At this point perhaps you should grab a stage tarball and place it somewhere under /genstart/root/. Remember to configure the TARBALL_LOCATION in your glis config file.

You might want to modify or remove the /genstart/root/etc/motd file as well.

Tweaking glis

We have to skip the first step of the glis install because it will attempt to restart your network connection. Since that's all the machine has it won't be able to bring the network back up again (Note that the genstart script above skips step 1). So you'll need to add this file to /genstart/root/glis if you plan on mounting any nfs partitions. It will bring up the portmap program.

cd /genstart/root/glis/

nano -w 020-pre.sh

#!/bin/bash

start-stop-daemon --start --quiet --exec /sbin/portmap

When GLIS executes step 2 (the partitioning/formatting/mounting step) you may get some warnings from parted about not being able to determine if the partitions are mounted, but these can be safely ignored (as long as you haven't mounted any partitions from the drives you wish to modify).

Now set the options you want in your glis config file.
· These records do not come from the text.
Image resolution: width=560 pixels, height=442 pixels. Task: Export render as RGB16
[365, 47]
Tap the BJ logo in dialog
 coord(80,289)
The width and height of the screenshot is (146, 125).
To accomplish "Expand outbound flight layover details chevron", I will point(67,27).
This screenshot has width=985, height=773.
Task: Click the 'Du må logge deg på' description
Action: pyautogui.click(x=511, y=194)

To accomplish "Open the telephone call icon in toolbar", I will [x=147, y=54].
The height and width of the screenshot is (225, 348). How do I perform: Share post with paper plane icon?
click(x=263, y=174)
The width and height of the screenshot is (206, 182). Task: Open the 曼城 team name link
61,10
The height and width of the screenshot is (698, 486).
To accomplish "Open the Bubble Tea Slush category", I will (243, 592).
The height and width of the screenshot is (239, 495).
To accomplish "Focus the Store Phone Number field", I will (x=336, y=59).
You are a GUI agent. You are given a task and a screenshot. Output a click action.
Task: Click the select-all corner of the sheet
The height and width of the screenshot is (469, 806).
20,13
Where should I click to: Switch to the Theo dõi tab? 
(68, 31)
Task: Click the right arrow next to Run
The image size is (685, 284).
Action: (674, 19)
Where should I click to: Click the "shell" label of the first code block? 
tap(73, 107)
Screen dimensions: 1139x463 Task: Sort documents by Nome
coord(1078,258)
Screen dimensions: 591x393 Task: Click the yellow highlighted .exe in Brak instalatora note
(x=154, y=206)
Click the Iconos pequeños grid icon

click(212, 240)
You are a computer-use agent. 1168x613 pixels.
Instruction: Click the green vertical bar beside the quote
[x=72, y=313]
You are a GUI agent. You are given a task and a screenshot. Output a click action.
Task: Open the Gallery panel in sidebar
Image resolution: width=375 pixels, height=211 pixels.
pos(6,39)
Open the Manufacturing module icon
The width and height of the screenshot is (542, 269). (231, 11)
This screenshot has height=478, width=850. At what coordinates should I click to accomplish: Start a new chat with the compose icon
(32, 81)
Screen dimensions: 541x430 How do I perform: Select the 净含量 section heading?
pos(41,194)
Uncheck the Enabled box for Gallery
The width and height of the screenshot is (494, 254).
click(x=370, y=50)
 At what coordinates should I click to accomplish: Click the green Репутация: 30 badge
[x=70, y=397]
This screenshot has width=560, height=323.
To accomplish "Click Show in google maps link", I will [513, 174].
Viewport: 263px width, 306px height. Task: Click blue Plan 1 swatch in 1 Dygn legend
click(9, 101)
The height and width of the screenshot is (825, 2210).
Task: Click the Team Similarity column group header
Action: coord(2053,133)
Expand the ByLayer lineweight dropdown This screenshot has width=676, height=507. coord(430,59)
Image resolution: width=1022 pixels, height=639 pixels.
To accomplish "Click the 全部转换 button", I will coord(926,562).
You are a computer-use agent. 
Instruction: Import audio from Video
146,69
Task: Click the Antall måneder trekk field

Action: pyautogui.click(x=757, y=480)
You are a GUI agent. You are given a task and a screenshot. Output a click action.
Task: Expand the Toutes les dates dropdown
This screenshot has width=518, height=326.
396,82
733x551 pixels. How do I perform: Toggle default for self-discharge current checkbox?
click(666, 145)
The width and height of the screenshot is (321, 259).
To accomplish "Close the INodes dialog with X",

This is no easy task the first time you do it, in a way it's like going through the entire install process again. The config file is where you'll set your network devices, partition table, the kernel you wish to use, any drivers, any additional applications you want installed, and any tweaks to make.conf.

Building a kernel suitable for the NFS boot

This was the most difficult part for me. After hours of painful kernel config modifications I decided to use the kernel config that ships with the livecd. To get the kernel config used by the livecd you'll boot to the livecd and copy it from /proc/config.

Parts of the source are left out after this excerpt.